The enrolled patients received a median of six cycles (range 1–34) of treatment with daratumumab. The median follow up was 10.5 months (Q1–Q3: 3.8–19.5). Reasons for treatment discontinuation included disease progression (n = 32, 56.1%), death (n = 12, 21.1%), study completion (n = 9, 15.8%), adverse events (n = 2, 3.5%) and physician’s decision due to inadequate depth of response (n = 1, 1.8%). Thirteen (22.8%) patients received bisphosphonates along with daratumumab monotherapy.

3.2. Impact of Daratumumab on Bone Metabolism

Among the study participants, 33 had available results for bone resorption markers at baseline and at 4 months post-treatment onset. All 24 patients with no bone resorption markers at 4 months post-treatment onset discontinued treatment prior to 4 months.
The median percentage drop in CTX levels from baseline to 4 months was 3.9%, with 13 (39.4%) and 11 (33.3%) patients presenting at least 20% and 30% decrease in CTX levels, respectively. The median percentage decrease in TRACP-5b during the same time period was 2.6%, whereas 10 (30.3%) and 6 (18.2%) individuals showed at least 20% and 30% decrease in TRACP-5b levels, respectively.
Among patients with at least partial response (PR) at 4 months, the median percentage change from baseline in CTX and TRACP-5b levels was −1.3% and −2.6%, respectively. The median percentage changes for patients without a response at 4 months were 5.3% and −7.2% for CTX and TRACP-5b, respectively.
Overall, there were no statistically significant percent reductions in CTX and TRACP-5B at any measured timepoint up to 12 months compared with baseline. However, the highest proportion of patients with CTX reduction of 30% or greater was reported at 10 and 12 months post-treatment onset (50.0% and 57.1%, respectively). The greatest proportion of patients with TRACP-5b reduction of at least 30% was observed at 6 months following the start of treatment with daratumumab (37.5%).

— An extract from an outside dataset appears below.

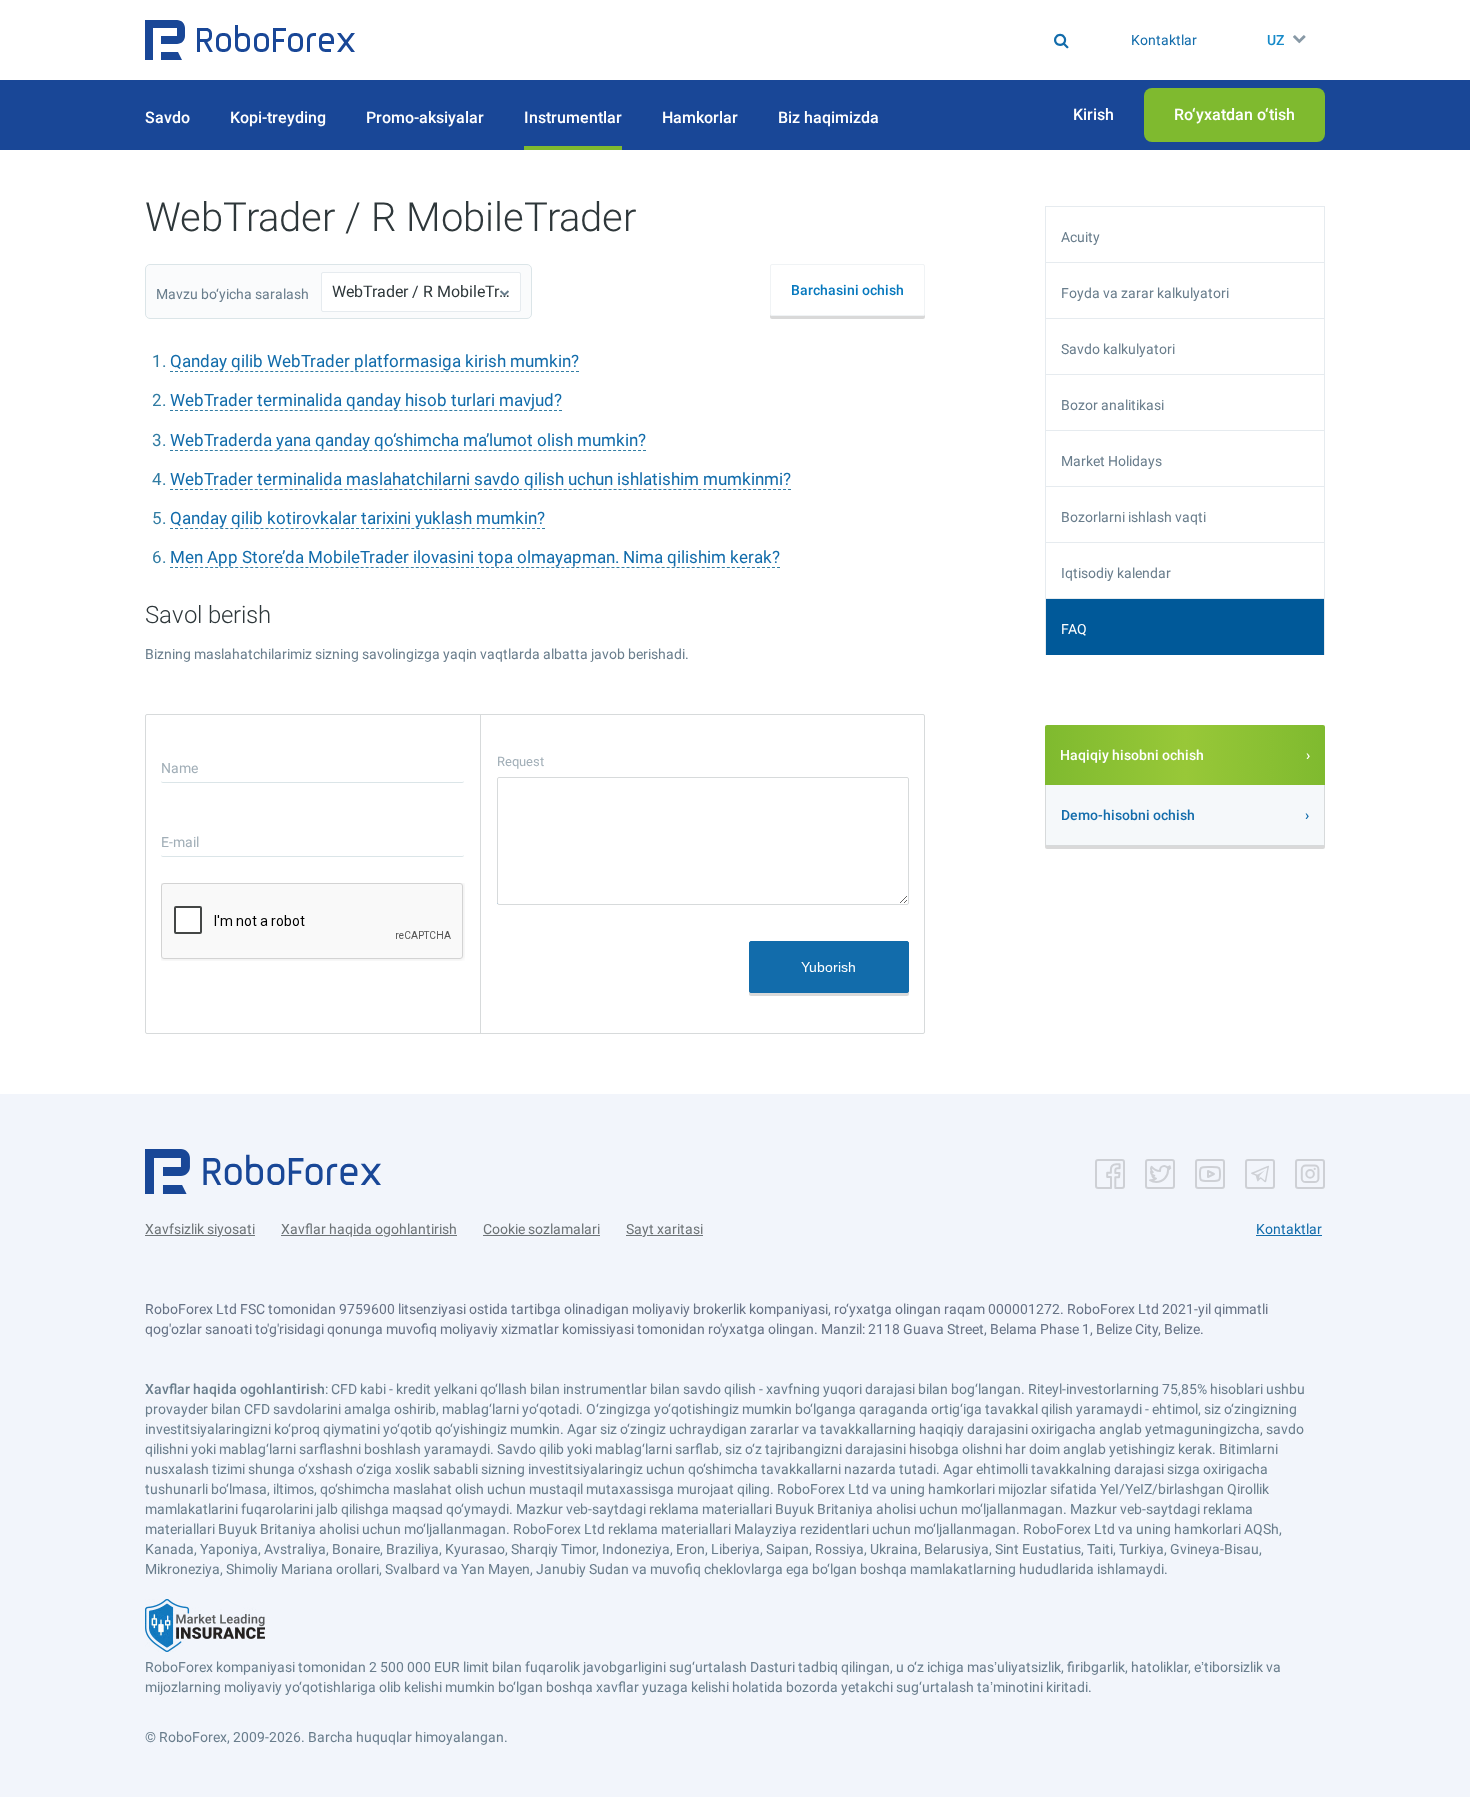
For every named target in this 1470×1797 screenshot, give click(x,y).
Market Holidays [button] (1111, 461)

Furthermore, the greatest proportion of patients with a RANKL and RANKL/OPG reduction of at least 30% was observed at 4 months post-treatment onset (30.3% and 36.4%, respectively).
The levels of the bone formation markers bALP, OC, and PINP increased from baseline to 4 months; more specifically, the median percentage increase was 18.4%, 92.6% and 10.2%, respectively. The median rise in biomarker levels of bone anabolism from baseline to 4 months among patients with at least PR was 25.3% for bALP, 146.0% for OC, and 15.7% for PINP, respectively; the equivalent increases in patients without a response were 18.3%, 15.6%, and −7.3%. The changes in OC reached statistical significance, whereas the changes in bALP and PINP showed only a trend to significance in the PR subgroup. The changes in biomarkers of bone anabolism were not statistically significant in the non-responders subgroup.
Overall, a significant increase in median values of bALP was observed at 2 (22.2%, p < 0.001), 4 (18.4%, p = 0.020), 10 (29.3%, p = 0.049) and 12 months (22.5%, p = 0.049) compared with baseline. At 10 and 12 months after therapy, the proportion of patients with a bALP rise of at least 30% was highest (50.0% each). A significant increase in median values of OC was observed at all measured timepoints post-treatment initiation (97.6% [p < 0.001], 92.6% [p < 0.001], 109.1% [p = 0.004], 267.2% [p < 0.001], 274.5% [p = 0.007], and 297.1% [p = 0.003], at 2, 4, 6, 8, 10 and 12 months, respectively). At 8 months after starting daratumumab, the proportion of patients with OC rise of at least 30% became highest (77.8%). A significant increase in the median value of PINP was observed at 8 months compared with baseline (39.9%, p = 0.012). The greatest proportion of patients with PINP increase of at least 30% was observed at 8 (55.6%) and 12 (50.0%) months on study.
There were no significant changes in serum SOST levels at any of the examined timepoints compared with baseline. However, the greatest proportion of patients with a SOST reduction of at least 30% was observed at 10 (35.7%) and 12 (42.9%) months post-study entry.
A significant decrease in median values of DKK1 was observed at 2 (10.2%, p < 0.001), 4 (17.5%, p < 0.001), 6 (21.7%, p = 0.004), 8 (27.6%, p = 0.021), 10 (36.6%, p = 0.002) and 12 (38.3%, p < 0.001) months post daratumumab initiation. The greatest proportion of patients with DKK1 reductions of at least 30% was observed at 10 (64.3%) and 12 (78.6%) months compared with baseline.
A significant decrease in median values of CCL3 was observed at 12 months compared with baseline (26.1%, p = 0.017). The greatest proportion of patients with CCL3 reduction of at least 30% was observed at 10 (50%) and 12 (50%) months after beginning treatment with daratumumab.
Table 2 shows the results of the repeated measures models using all study assessments up to 12 months for all biomarkers of bone resorption and bone formation examined. Significant increases in OC and decreases in DKK1 and CCL3 were consistently observed over time. Similar results were shown among 33 patients included in the primary efficacy analysis (Table S1).
Regarding the assessment of bone mineral density, no significant changes were observed at 12 months compared with baseline in T- (p = 0.781) and Z-score (p = 0.074). No skeletal-related events (SREs) were reported during the study period.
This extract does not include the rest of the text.